Я бродила по восточным базарам, покупала кое-какие мелочи для своего будущего хозяйства, пестрые ткани, вышивки арабок, медные кувшины с серебряными инкрустациями, глиняные джары для воды. Восточный гортанный говор, навьюченные кладью верблюды, ослы, почти библейские лица, сладости, с которых капает жир, туши баранов и овец с жирными курдюками, разукрашенные бумажными цветами, слоеные штруделя на огромных медных подносах, салаты тхина и хумус с мелко накрошенной зеленью, запахи специй и козьего белого, окрашенного соком свеклы сыра в стеклянных банках, растопленный жир, разные лебены — простокваши из овечьего и козьего молока, все это было очень живописно и интересно, но не для наших европейских вкусов.
Допотопные мельницы с ослом и верблюдом с завязанными глазами, как мы уже видели в Египте, вертят жернова и блоки; кузнецы раскаляют металл так, что на наковальне искры летят во все стороны; золотарики с разными цепочками, филиграном, и то, что у нас называлось «красный ряд»: мануфактура, арабские келимы из верблюжей шерсти, вышивки, полосатые шелковые ткани, кашмиры из Персии, Бухары и Дамаска, вышитые ермолки, стеганые одеяла и груды белой ваты, манчестерские ситцы и еще многое другое. Шум, гам, грязь под ногами, дети с больными головами и глазами просят бакшиш, ослиный навоз, пряности и кипящие на оливковом масле кебаб и шашлык в открытых ресторанах — этот восточный базар служил в то время сердцем Иерусалима.

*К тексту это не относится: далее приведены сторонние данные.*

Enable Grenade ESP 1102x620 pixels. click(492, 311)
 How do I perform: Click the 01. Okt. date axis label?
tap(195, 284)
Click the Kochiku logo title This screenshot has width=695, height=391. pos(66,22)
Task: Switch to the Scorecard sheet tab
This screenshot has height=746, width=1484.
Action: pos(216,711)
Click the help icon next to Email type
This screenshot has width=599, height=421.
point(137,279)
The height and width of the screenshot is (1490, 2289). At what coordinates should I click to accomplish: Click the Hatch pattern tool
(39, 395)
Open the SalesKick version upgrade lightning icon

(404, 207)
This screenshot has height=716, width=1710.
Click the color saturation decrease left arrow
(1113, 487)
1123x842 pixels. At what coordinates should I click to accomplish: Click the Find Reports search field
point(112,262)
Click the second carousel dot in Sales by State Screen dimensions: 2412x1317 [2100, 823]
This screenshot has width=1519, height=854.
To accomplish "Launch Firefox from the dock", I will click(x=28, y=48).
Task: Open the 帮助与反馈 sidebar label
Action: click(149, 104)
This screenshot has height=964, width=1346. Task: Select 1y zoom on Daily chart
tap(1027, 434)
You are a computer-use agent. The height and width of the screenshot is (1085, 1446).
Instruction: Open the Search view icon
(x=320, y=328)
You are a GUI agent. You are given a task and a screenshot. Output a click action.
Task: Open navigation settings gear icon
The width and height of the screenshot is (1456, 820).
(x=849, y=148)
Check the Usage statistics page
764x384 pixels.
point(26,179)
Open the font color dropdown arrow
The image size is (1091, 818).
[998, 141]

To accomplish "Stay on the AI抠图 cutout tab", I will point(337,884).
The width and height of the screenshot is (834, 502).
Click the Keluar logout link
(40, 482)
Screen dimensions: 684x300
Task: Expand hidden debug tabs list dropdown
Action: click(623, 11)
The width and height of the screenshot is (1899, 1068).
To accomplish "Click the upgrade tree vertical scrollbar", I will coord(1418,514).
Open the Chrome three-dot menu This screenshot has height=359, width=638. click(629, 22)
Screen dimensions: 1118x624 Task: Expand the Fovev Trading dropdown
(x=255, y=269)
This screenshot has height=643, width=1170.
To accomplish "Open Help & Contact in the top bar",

Но это сердце останавливалось ровно в пять часов пополудни. Киоски, ладки[363], магазины и лавки закрывались, лавочник переставал курить свой кальян и выкрикивать названия товаров и отправлялся домой. Вечером при свете керосиновых лампочек редкая дверь открыта в квартиру или ресторан или мастерскую. Все замирает.
Так арабы сидели на своих высоких ладках годы и столетия, подремывая в жару, лениво торгуя в холод. Мы, евреи, пришли со своими новыми методами, разбудили их от спячки, показали, что есть конкуренция на этом свете, прогресс, заработки и высший «standard of life». Это нам не простится. Один образованный араб, с которым я говорила по-французски в поезде, мне сказал: «Дайте нам петь нашу песенку. Мы не хотим вашей культуры и вашего темпа. Нам это чуждо». Он намекал на песенку из рассказа о владельце замка и сапожнике (или другом ремесленнике?), которую мы учили еще в школе. Ремесленник пел свою песенку и мешал богачу отдыхать. Богач послал ему деньги и просил прекратить петь. После нескольких дней ремесленник ответил: «Дай мне петь мою песенку, я не хочу твоих денег».
Но в данном случае с арабами дело обстояло иначе. Мы не были владельцами замков. Мы зашумели своими молотками, заступами, машинами и тракторами, и проснулись богатые эфенди. Они поняли, что наши новые методы внесут брожение в ряды пролетариев, и захотели запретить нам работать. Им угрожало повышение заработной платы, они бы не могли дальше так эксплуатировать своих вассалов, феллахов, у которых они были сплошь в долгу. И они подняли бунт не снизу, а сверху. Песенку пели не несчастные феллахи и бродяги-бедуины, а те эфенди, которые сидели в Париже и Каире и насвистывали совсем другие мотивы.